=== Problem details ===
Down to the last line, repeat the entries exactly.

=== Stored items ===
------------------------------------------------
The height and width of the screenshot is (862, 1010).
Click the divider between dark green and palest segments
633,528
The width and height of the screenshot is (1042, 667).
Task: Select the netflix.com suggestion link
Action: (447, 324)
------------------------------------------------
=== Answer section ===
The height and width of the screenshot is (862, 1010).
Click the divider between dark green and palest segments
633,528
The width and height of the screenshot is (1042, 667).
Task: Select the netflix.com suggestion link
Action: (447, 324)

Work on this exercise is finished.